Let’s get back to bluejacking, bluebugging bluesnarfing. I am interested in getting a better understanding of whether they are of real concern in 2009 even though, from Hypertag’s perspective, we have never had an identifiable example of this in all the years of running large Bluetooth marketing campaigns around the world.

When a Bluetooth radio on a mobile phone is turned on, there are two ways a hacker can possibly interact with that phone; through the use of OBEX and through pairing.

OBEX or Object Exchange: This is the Bluetooth mobile phone standard for exchanging business cards, data or even applications and this is the technology that Hypertag uses to download content if the consumer actively decides they wish to accept it onto their mobile phone.

It should be remembered that even if the consumer is highly concerned about security and has their Bluetooth radio on their mobile turned off they can still safely interact with a Hypertag content server though OBEX.

As they pass near a Hypertag content server, they will see a poster that asks them to “turn on their Bluetooth if they want to download the content on offer.” If they do, they will then receive an image that clearly identifies that they are connected to the Hypertag server and asks “whether they wish to down load the content.” Thus the consumer knows where the content is coming from.
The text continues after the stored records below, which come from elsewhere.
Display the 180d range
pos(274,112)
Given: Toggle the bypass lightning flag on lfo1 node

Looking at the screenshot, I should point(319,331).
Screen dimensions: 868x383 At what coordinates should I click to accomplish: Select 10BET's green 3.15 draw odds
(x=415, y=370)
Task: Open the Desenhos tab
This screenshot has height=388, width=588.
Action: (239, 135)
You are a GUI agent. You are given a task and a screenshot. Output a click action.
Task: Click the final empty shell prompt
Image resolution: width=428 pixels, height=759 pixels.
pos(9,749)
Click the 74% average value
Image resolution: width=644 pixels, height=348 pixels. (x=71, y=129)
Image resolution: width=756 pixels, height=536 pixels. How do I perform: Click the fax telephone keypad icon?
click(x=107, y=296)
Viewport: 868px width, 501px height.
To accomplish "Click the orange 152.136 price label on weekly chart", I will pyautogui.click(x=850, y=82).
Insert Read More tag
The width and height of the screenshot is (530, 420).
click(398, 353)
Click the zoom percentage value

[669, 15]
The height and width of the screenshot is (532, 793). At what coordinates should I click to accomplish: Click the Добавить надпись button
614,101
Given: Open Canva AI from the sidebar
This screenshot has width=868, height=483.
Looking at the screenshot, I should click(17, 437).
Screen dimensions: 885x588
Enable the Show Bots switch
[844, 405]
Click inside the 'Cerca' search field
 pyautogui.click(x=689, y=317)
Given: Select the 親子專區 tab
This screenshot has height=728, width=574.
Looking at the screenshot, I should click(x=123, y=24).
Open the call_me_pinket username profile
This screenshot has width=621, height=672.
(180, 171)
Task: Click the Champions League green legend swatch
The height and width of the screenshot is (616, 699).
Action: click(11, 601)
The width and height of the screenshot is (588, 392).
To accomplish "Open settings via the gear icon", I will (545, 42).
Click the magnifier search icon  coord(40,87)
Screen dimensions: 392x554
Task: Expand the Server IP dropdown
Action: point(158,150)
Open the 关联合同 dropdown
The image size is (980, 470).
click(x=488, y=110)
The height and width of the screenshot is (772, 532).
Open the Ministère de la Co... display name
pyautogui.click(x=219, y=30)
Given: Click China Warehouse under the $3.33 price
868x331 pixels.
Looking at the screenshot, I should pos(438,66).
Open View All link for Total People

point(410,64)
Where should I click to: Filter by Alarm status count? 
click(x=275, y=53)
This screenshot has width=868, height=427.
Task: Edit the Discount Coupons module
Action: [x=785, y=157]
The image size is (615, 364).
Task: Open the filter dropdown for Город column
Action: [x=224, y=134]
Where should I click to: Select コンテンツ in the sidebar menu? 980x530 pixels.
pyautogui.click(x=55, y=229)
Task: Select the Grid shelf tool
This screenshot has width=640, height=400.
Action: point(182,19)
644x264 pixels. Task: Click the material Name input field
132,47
Once downloaded, the consumer is free to turn their Bluetooth radio off again or make it non-discoverable.

Is it possible for a hacker to be lurking close by ready to spoof the Hypertag content server and hack into a consumer’s phone? Yes, it’s possible but it’s highly unlikely in the real world. One rule of hacking states that the value of the content has to be worth more than the effort required and, to my mind, this does just not pass that test. In any case, according to guidance from the Bluetooth SIG (Bluetooth Special Interest Group), “Phone owners who receive bluejack messages should refuse to add the contacts to their address book.” With nearly all new phones, it is now necessary for the owner to take some action to allow Bluetooth access, so theft of data or media (or even the ability to push stuff into the phone) must be pretty low.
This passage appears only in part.